Millie shrugged. ‘Well, he and two of his children are living back here in the UK now, and they’ve started taking an interest in what Gran can tell them about family history. Brendan’s obsessed with it.’

‘So we noticed,’ said Thea. ‘Although he said it was his sister Carol as much as him. He took some things away,’ she added conscientiously.

‘What do you mean?’

‘From the attic.’ Thea pointed at the house with her thumb. ‘Listen – I don’t want to be rude, but I’m starving hungry. It’s six o’clock, and we need something to eat. If there’s nowhere else, we’ll have to go to the pub. There’s no food in the house.’

‘Brendan took things from the attic?’ Millie spoke slowly, stressing every syllable, as if checking a statement that was too terrible to be true. ‘What things?’

‘A stamp album and a picture, and an old schoolbook.’

‘Hmm. That doesn’t sound too bad. He can have the stamps for all I care.’

‘Thank goodness for that.’

‘We shouldn’t hold you up,’ said Andrew, who had been fondling Hepzie for the past few minutes. ‘I should get back.’ He turned to Millie. ‘Richard’s dogs,’ he said. ‘Are you sure they’ll be all right?’

Millie nodded. ‘I’m taking them over to Judith’s place now. She’s thrilled to have them.’

‘I know, but – they need to
work
. At least be amongst cattle or sheep, free to run about. I ought to take them, but …’ An agonised expression crossed his face. ‘I can’t guarantee them a future, the way things are.’

‘They’ll be all right,’ said Millie, putting a hand on the farmer’s arm. ‘You’ve got other things to worry about.’ She turned to Drew and Thea. ‘Andrew’s got a sick wife, as well,’ she told them. ‘And his daughter’s gone off to America.’

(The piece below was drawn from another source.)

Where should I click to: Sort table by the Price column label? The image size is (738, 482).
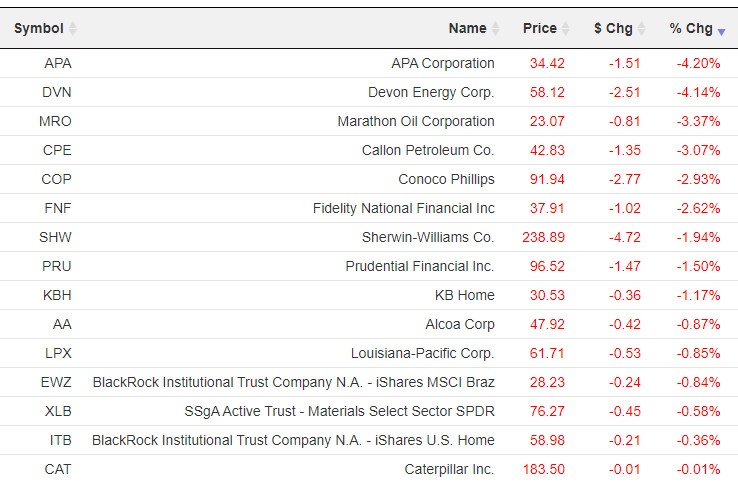click(x=539, y=29)
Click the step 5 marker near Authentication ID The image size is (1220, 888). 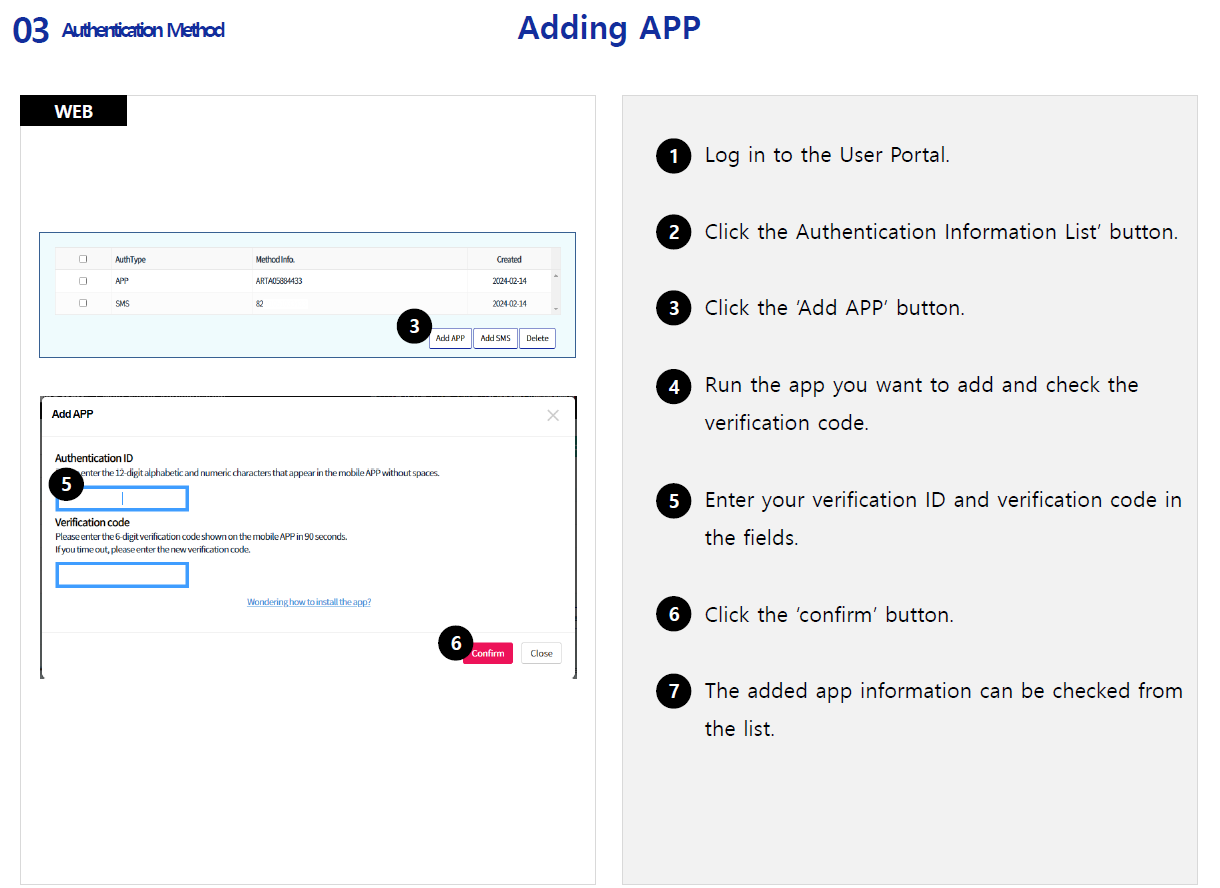pos(67,485)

‘Celia’s on the mend,’ said the man bravely. ‘She was up most of yesterday.’

‘What’s wrong with her?’ asked Thea.

‘A really nasty bout of shingles. We had no idea it could be so debilitating. I’ve had to hire in some help to cover for her.’

‘Sounds grim,’ said Drew with just the right note of sympathy. ‘But you won’t really give up farming, will you? Isn’t that awfully drastic?’

Andrew’s mouth twisted in a show of pained inevitability. ‘After what’s happened to Richard, it doesn’t seem worth carrying on. Life’s too short for constant worry, working all hours for nothing. We still have a bit of equity if we sell up now – enough for a little house and garden. I can do odd jobs.’ He looked straight at Drew. ‘Actually, that’s another reason I wanted to see you.’ He hesitated and his colour heightened like an embarrassed teenager. ‘This burial business of yours. As I said, I like the sound of it. I was wondering if you might be needing another pair of hands. Digging graves, carrying coffins, driving – all that side of things?’

Drew put a hand up, half-warning, half-making a grab for something that felt like a very good offer. ‘Hold on – I haven’t got it running over here yet. Not by a long way. Although – there is a deadline not too far off now. Ask me again in six months’ time and I might well have a place for you. Assuming we can agree details, and get along together.’

‘How do I find you?’

Drew felt in an inside pocket and located a business
card. He handed it to the man, who read aloud: ‘“Drew Slocombe, Peaceful Repose Green Burial Ground.” Sounds great.’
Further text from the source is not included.